Start by training your multinomials on only the first 2 Shakespeare (ANTONY and CORIOLANUS) and the first 2 Middleton counts (Cheapside and Gallants). Then test them on the remaining ones. You don’t need to estimate the prior class frequencies for the positive and negative class since we will be using the same training data for each. Show the log-likelihood on the training data and the log-likelihood on the testing data. Also, compute the classification accuracy of your models on the training data and the testing data. Show your code. Next, train on only the first 5 Shakespeare documents and train on only the first 5 Middleton documents and show what the log-likelihoods and classification accuracies are now.

 

Note: you should compare log probabilities instead of regular probabilities to avoid numerical problems.

 

Note: the code for this problem is actually very short!

 

3. (15 points) How predictable is human behavior?

 

This question looks at the rock-papers-scissors game. You will play this game against the computer in Matlab but have it use learning to find patterns of play and hopefully start to beat you. We will assume that we have a fully interconnected graphical model, or fully general distribution, with no conditional independencies. The distribution is over the past M moves:

 

P(XM,XM-1,XM-2,…X1)

 

Where each X is in the set {1,2,3} which stand for {Rock, Paper, Scissors} and the first XM is the oldest one in the sequence and the newest X is X1. The way we will do learning here is to look at the past M moves each time you play the game and choose rock-paper-scissors. By simply counting the frequency of various combinations of rock, paper and scissors, from the past plays, we can form a multidimensional multinomial model (or probability table).
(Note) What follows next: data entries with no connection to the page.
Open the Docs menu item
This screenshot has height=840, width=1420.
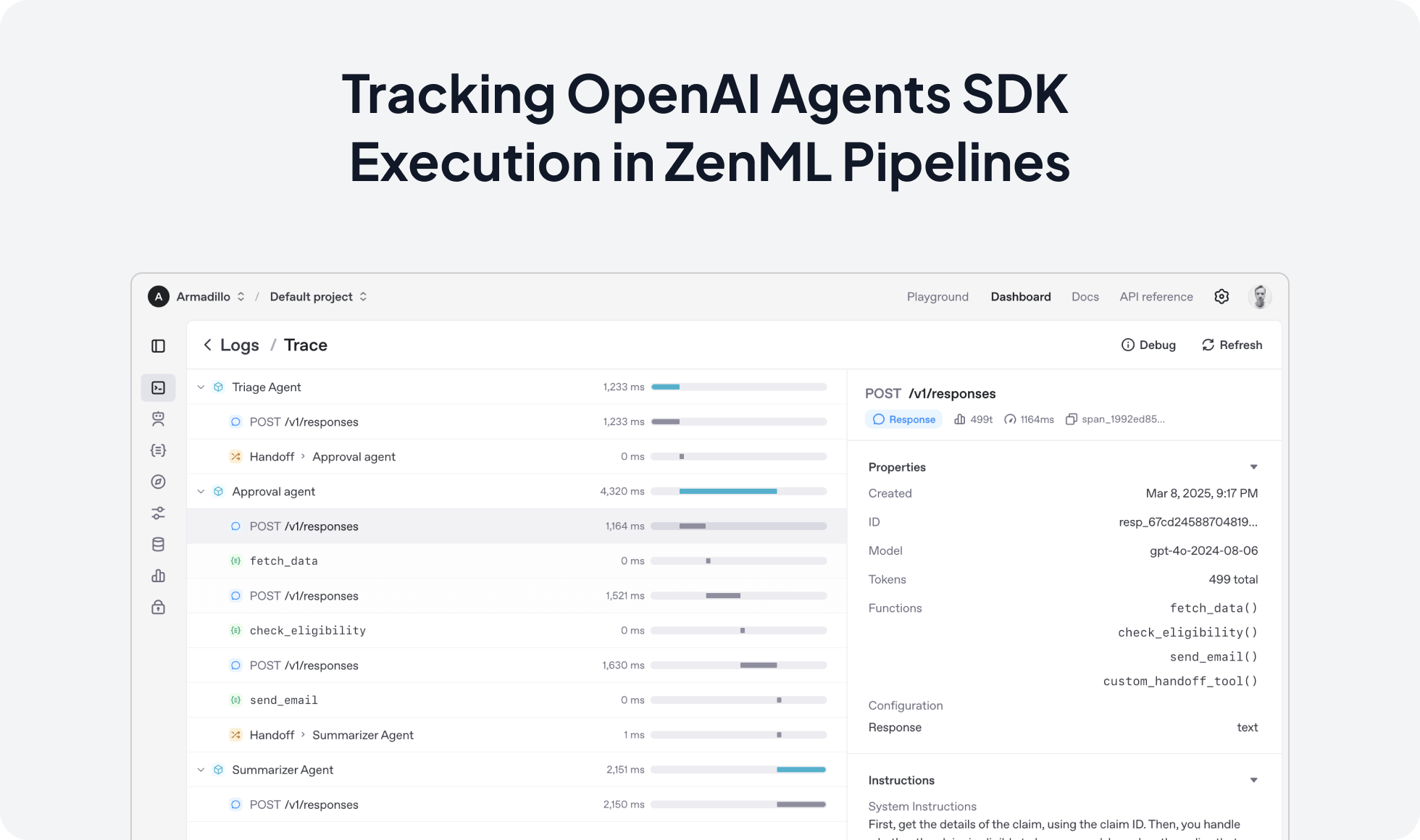[x=1085, y=296]
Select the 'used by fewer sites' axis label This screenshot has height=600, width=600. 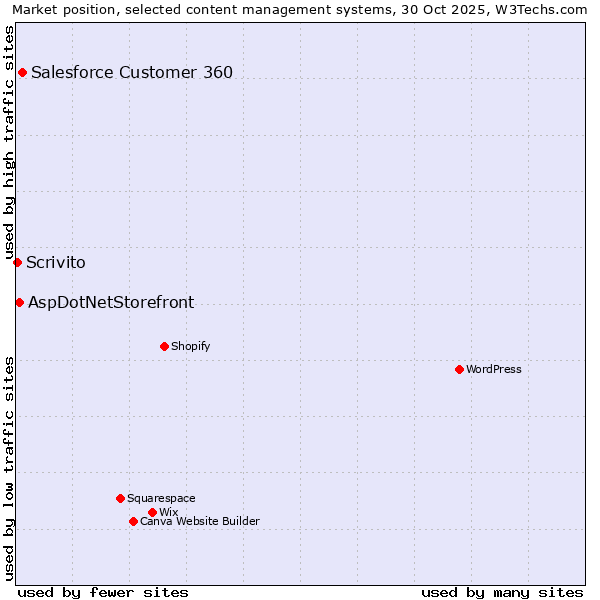(103, 592)
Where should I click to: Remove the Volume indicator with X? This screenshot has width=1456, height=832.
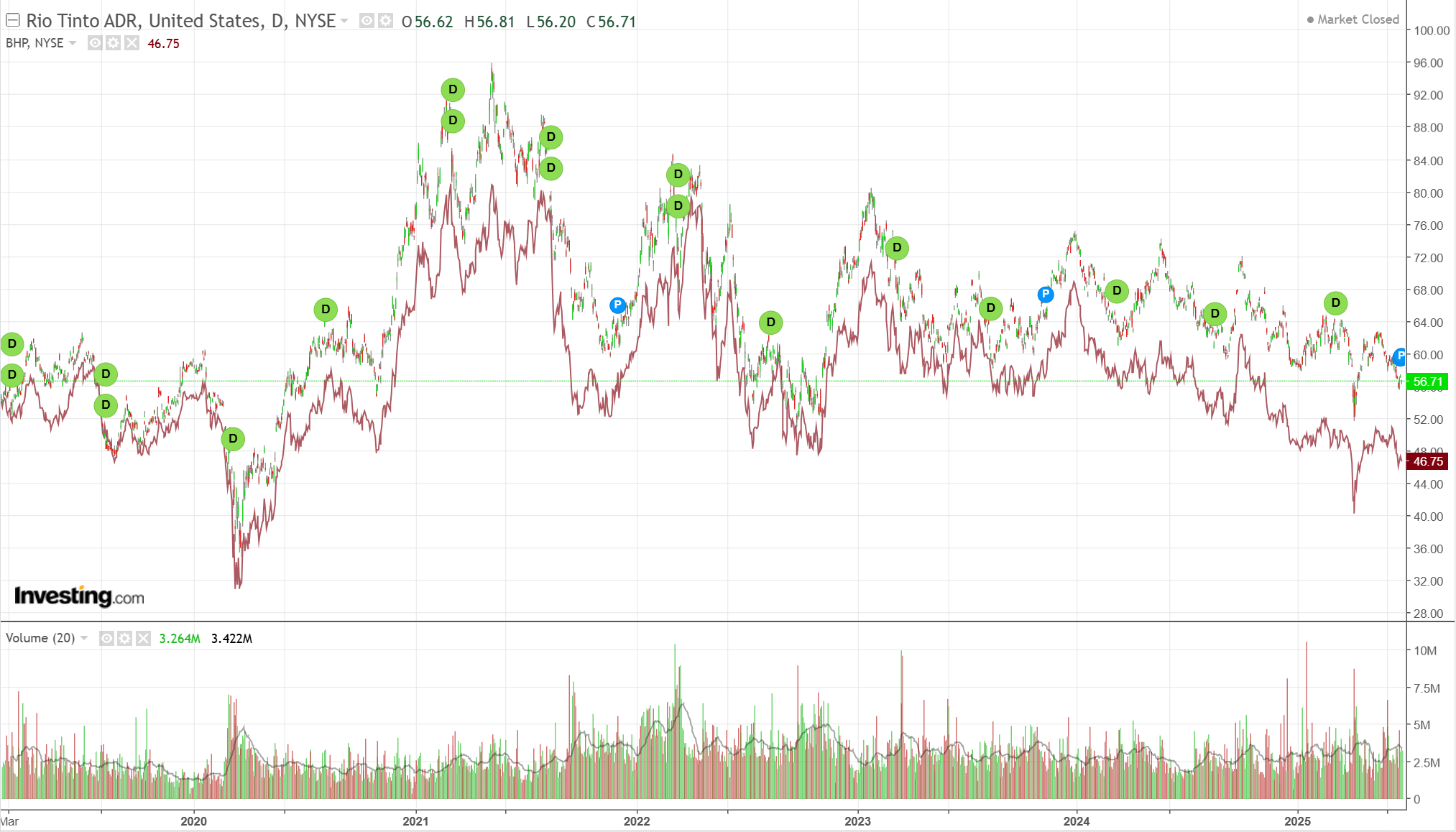[x=143, y=638]
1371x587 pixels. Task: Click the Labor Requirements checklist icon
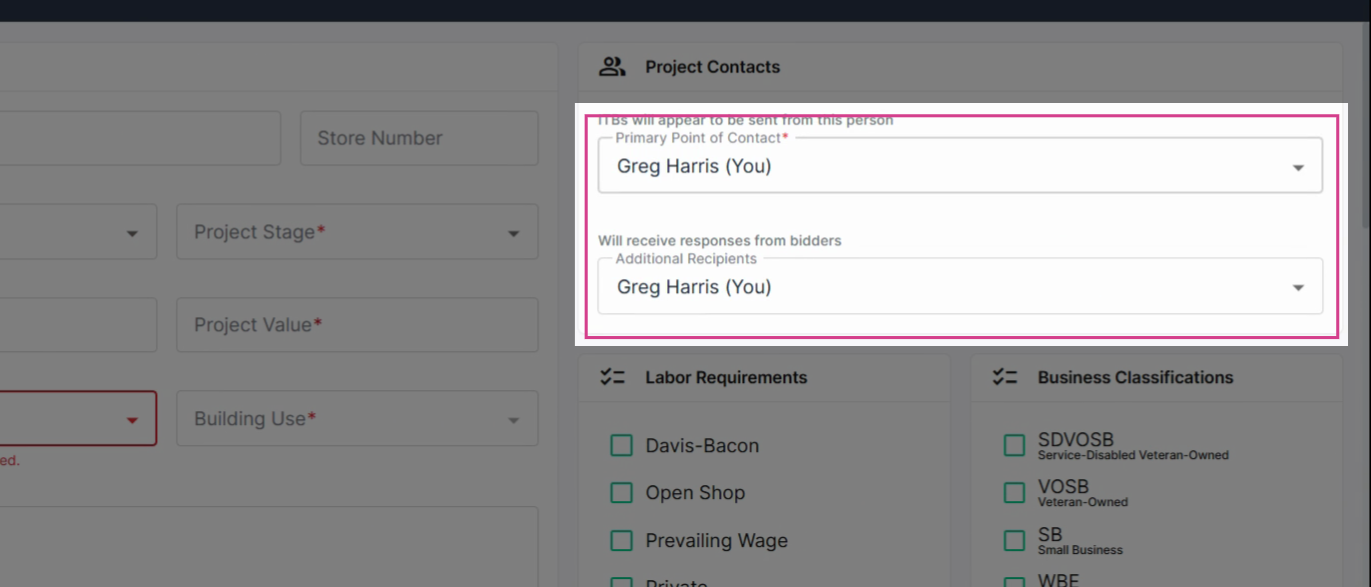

The counts will start off with ones everywhere.  Download the code rockpaper.m from the Matlab tutorial page and modify the parts that are commented to compute statistics on the M-th order multinomial distribution from the clicks (currently it always guesses ‘Rock’ which is not very good). You will need to write code for order M=1,2,3,4,5. Also, you will need code to find the slice in the M-th order distribution from the past few clicks to compute what is the most likely guess (R,P,S) from past M-1 clicks. In Matlab, the 3 configurations are labeled 1,2,3 (i.e. R, P, S). You will only need to add about 20 or so lines of code (which are actually quite trivial). Hand in your code as well as a short discussion of how the algorithm behaves for 1st order, 2nd order, … up to 5th order probability tables and how it compares against a human player.

 

As an example, for order M=2, we would have the following initial values for cube:

 

cube = [1 1 1; 1 1 1; 1 1 1];

 

After observing the following sequence, (the code assumes we have RRRR… in our memory) and with the last click being on the top of the window which quits the program, we get:

 

RPSRPSRPS

 

Basically, this is generated by clicking in the bottom part of the window with the left, middle and then right mouse buttons and repeating three times. This gives us the following data which we would treat as iid samples for our multidimensional multinomial:

 

RR, RP, PS, SR, RP, PS, SR, RP, PS

 

For the counts cube, we would get something like this:

 

cube = [2 4 1; 1 1 4; 3 1 1];

 

The code should predict that the next best move is rock as you click the last scissors with the cursor on the top of the window to quit. You don’t need to normalize the counts cube since this is trivial but in general, a true probability table would be normalized. Also, it is easier to accumulate more counts in an online manner if we don’t normalize.